I spent the weekend at a School of the Spirit Board retreat. The theme was “Longing.Journeying.Together.” This morning as I continue to enjoy the leftovers from the spiritual feast, my thoughts turn to the question of what I can share from the abundance.
One thing that comes to mind is that drinking deeply from the stream of Living Water replenished my soul, and I will return to the work of climate change activism with renewed strength. I now see my role in that work more clearly. During the retreat, when we considered the question of what we long for as a Board, one participant in the retreat spoke of “creating spaces where [spiritual] longing is both normal and accompanied.” I think she was referring to the fact that our culture rarely allows us to express our deepest longings, but when we do, and more importantly, when we decide to act on them, it is good to have companions on the journey.
Perhaps our work in climate change activism is to create opportunities for people to recognize their own longing for a sustainable world—a world in which their children and grandchildren can breathe clean air, drink clean water, and eat healthy food. Would anyone disagree with this? They may disagree with various strategies for reversing our current course to destruction, but can people of faith join together for helping to bring about the Blessed Community on earth?
In a recent essay, Bill McKibben says that the question he gets asked the most when he goes about talking about climate change is “What can I do?” He says that the problem is with the word “I.” The right question is “What can WE do to make a difference?” “Because if individual action can’t alter the momentum of global warming, movements may still do the trick.
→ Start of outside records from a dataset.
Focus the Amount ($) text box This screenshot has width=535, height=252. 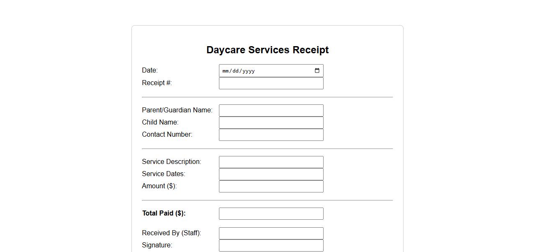pyautogui.click(x=271, y=186)
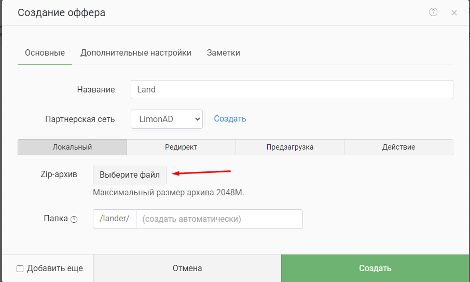Choose the Редирект offer type
Image resolution: width=470 pixels, height=282 pixels.
[x=181, y=147]
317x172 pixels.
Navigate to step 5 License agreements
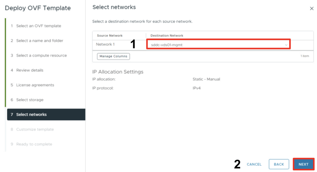[x=35, y=85]
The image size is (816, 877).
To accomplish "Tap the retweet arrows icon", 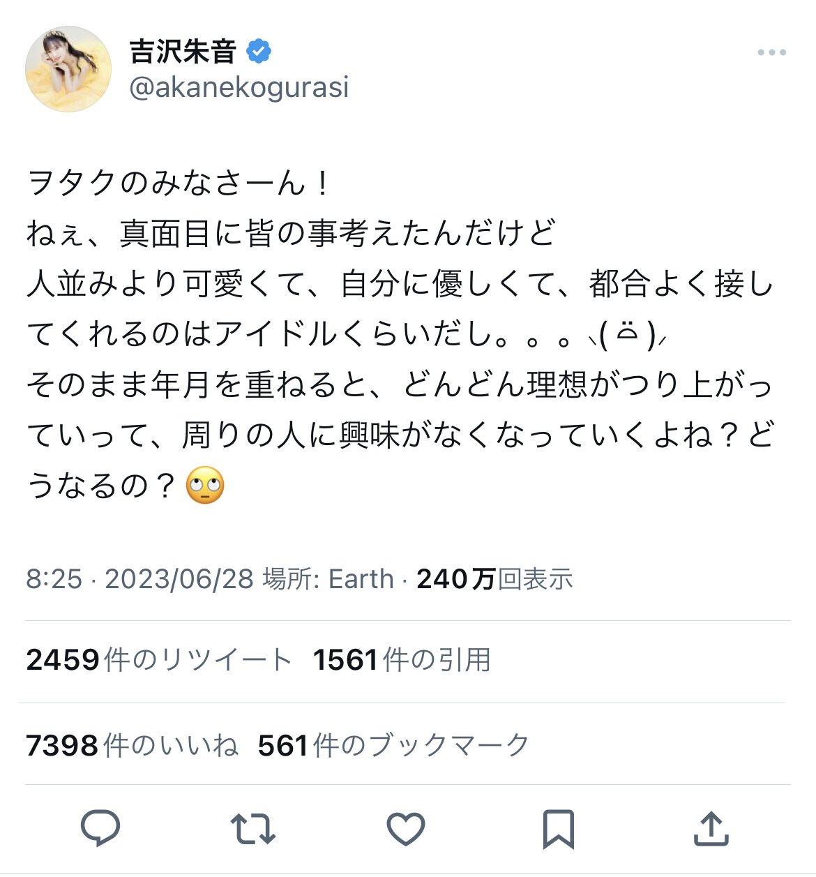I will 252,828.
Movements are how people organize themselves to gain power—enough power, in this case, to perhaps overcome the financial might of the fossil fuel industry. Movements are what can put a price on carbon, force politicians to keep fossil fuel in the ground, demand subsidies so that solar panels go up on almost every roof, not just yours. Movements are what take 5 or 10 percent of people and make them decisive—because in a world where apathy rules, five or ten percent is an enormous number.”
“The most important thing an individual can do is not be an individual. Join together—that’s why we have movements like 350.org or Green for All, like BlackLivesMatter or Occupy.” * Or EQAT or GreenFaith or any number of local coalitions.
I’m actually a little surprised at where this musing has taken me today. It seems that I have become an activist. But I know in my soul that I am also a contemplative. It was interesting to hear from one of the brothers at the Norbertine Abbey where our retreat was held that the Norbertines have always maintained an active role in the world, along with their daily prayers and spiritual disciplines. I long to maintain both as well. I pray that my actions will be Spirit-led, and that I allow space in my daily routine for listening to that Spirit.